I finished half of my Christmas shopping last week. Didn't matter. Christmas felt vague. Santa looked alien. Christmas music felt premature.
Until last night...
The tree is up, in all of its stunted, unbreakable glory.
Christmas trees are my thing, even as a little girl. I would sit in the dark on the living room floor, only the lights on the tree glowing bright. Watch the light bounce off the sequined ice skating dolls. The cracked glass owl that hung on my dad’s childhood tree. Mommy’s handmade ornaments from their broke newlywed years.
Christmas trees are story tellers, weaving two families together into a new one.

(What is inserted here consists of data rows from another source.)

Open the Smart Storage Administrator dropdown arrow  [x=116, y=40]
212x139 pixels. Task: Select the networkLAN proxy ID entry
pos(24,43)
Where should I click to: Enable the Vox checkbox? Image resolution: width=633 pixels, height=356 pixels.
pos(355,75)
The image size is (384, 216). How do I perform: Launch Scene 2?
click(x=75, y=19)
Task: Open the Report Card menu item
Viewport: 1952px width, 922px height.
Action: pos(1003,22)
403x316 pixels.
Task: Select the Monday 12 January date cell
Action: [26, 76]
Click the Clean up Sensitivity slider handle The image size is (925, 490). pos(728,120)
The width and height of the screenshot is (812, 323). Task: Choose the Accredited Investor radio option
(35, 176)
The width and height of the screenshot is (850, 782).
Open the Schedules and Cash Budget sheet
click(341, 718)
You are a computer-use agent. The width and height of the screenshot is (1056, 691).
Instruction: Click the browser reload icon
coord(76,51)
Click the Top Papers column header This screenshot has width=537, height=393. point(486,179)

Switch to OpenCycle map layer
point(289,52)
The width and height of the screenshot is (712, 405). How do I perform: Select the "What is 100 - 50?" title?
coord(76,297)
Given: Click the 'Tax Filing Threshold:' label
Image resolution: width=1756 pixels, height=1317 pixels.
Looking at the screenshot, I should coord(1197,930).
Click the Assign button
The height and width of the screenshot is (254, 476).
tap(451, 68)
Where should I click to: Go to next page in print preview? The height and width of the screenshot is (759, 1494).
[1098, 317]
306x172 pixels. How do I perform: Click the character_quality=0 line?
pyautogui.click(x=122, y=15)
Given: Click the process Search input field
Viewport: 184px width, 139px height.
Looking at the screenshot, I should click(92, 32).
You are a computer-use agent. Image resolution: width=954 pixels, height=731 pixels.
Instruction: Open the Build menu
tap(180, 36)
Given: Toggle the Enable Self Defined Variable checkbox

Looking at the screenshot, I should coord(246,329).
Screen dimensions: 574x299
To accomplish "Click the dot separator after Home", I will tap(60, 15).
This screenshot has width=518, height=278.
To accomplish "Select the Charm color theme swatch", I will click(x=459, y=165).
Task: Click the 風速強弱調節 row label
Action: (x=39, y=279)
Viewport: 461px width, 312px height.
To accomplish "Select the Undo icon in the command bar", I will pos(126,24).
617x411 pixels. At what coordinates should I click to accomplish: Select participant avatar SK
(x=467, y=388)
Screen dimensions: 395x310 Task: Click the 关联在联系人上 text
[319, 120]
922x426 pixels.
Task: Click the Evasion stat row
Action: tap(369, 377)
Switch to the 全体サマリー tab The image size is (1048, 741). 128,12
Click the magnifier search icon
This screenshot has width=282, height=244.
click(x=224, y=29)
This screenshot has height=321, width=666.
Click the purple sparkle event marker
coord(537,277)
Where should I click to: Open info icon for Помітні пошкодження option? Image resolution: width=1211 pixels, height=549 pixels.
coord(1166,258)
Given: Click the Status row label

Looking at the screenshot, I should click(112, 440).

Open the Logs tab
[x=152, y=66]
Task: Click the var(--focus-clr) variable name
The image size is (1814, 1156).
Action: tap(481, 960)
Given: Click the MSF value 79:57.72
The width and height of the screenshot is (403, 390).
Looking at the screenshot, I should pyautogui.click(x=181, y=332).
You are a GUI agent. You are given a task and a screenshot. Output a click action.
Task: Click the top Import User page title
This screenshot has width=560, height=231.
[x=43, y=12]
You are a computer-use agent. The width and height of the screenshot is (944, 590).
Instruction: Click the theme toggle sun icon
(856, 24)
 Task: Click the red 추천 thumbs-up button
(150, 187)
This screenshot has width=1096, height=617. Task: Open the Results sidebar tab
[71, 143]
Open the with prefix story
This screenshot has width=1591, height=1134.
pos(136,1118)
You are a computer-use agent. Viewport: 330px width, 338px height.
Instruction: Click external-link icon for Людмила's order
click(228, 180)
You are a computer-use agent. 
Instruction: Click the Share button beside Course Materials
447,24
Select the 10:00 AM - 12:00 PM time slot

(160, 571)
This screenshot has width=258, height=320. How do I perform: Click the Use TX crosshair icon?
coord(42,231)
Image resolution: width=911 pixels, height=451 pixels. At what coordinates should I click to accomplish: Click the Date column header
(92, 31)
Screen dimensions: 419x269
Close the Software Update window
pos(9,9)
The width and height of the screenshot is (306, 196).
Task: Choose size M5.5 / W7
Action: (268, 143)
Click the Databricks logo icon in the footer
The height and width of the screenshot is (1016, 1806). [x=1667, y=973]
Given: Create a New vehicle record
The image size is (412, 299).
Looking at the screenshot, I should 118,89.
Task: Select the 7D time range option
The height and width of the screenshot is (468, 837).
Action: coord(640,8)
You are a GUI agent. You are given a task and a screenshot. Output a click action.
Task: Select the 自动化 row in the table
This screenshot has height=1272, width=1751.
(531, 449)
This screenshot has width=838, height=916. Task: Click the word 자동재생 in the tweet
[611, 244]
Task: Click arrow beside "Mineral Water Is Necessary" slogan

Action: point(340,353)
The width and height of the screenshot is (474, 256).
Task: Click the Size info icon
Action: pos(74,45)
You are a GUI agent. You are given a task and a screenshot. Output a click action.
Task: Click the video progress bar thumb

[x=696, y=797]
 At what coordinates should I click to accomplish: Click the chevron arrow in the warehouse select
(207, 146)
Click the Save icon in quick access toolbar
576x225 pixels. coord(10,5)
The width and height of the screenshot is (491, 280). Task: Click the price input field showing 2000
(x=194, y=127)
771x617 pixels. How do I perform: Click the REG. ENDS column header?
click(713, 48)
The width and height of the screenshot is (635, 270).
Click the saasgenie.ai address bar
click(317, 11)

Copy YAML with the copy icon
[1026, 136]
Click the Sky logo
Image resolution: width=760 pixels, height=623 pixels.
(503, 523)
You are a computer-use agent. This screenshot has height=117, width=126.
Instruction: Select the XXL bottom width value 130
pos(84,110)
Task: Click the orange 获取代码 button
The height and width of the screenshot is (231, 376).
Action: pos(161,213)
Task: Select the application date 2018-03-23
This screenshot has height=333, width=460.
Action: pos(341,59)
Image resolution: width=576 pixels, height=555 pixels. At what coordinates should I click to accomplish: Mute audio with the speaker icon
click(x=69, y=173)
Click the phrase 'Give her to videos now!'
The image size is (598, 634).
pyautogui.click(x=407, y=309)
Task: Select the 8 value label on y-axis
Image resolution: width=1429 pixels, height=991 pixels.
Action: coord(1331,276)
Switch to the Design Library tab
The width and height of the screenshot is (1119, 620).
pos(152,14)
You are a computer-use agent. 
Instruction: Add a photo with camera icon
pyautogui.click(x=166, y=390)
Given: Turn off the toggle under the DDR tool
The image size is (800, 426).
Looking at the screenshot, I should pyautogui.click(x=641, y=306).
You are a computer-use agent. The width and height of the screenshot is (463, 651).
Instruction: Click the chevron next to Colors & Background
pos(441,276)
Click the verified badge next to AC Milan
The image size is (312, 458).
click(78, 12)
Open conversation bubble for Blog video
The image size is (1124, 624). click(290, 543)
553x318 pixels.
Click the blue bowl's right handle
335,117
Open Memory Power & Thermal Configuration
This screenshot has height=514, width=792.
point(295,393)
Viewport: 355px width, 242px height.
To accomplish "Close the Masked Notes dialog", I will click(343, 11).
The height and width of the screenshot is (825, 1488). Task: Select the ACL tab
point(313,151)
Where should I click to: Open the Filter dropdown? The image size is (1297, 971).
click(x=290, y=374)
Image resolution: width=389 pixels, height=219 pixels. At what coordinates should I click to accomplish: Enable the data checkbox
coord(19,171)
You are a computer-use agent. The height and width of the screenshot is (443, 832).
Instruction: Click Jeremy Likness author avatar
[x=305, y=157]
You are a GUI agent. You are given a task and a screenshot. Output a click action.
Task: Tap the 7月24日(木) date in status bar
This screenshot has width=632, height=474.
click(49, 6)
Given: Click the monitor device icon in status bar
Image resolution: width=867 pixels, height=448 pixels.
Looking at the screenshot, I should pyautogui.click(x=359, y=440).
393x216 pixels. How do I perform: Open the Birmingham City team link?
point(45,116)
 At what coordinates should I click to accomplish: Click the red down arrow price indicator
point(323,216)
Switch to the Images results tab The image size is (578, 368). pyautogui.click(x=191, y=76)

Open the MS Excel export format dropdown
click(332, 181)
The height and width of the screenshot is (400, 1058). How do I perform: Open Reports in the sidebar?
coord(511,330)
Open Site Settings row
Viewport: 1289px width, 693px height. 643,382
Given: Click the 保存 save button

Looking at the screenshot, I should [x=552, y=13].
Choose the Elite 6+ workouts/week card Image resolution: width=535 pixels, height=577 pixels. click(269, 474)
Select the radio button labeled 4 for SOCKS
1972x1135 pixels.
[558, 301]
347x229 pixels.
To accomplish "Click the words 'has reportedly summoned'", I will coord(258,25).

Our story tree feels brief this year. We opted for a short, live norfolk pine because it offered a heavy root ball, and I decorated with only soft, unbreakable ornaments. This is mostly small one’s doing. She denuded the front half of a friend’s tree in five minutes. Even pulled all the ornament hangers out of the top of the glass balls.
Last night as I hung the final ornament, leaving most of my favorites wrapped securely in storage, I was a little sad. Our tree isn’t ugly, exactly... No, it’s ugly, but in that baby rhino, so-ugly-it’s-cute kinda way.
And I really love beautiful, tall trees. And glass ornaments. And white lights.
But the girls have an opinion this year, so we have a short tree with colored bulbs. And they love it so much that they stopped in their tracks and stared, mouths open, hands clasped to their chests.
They reminded me that Christmas is about a family, God's family. And about sacrifice, Jesus'. He gave up the splendor of Heaven so that I could have access. How much more can I give up the beauty of a breakable tree to give my girls a tree they can touch.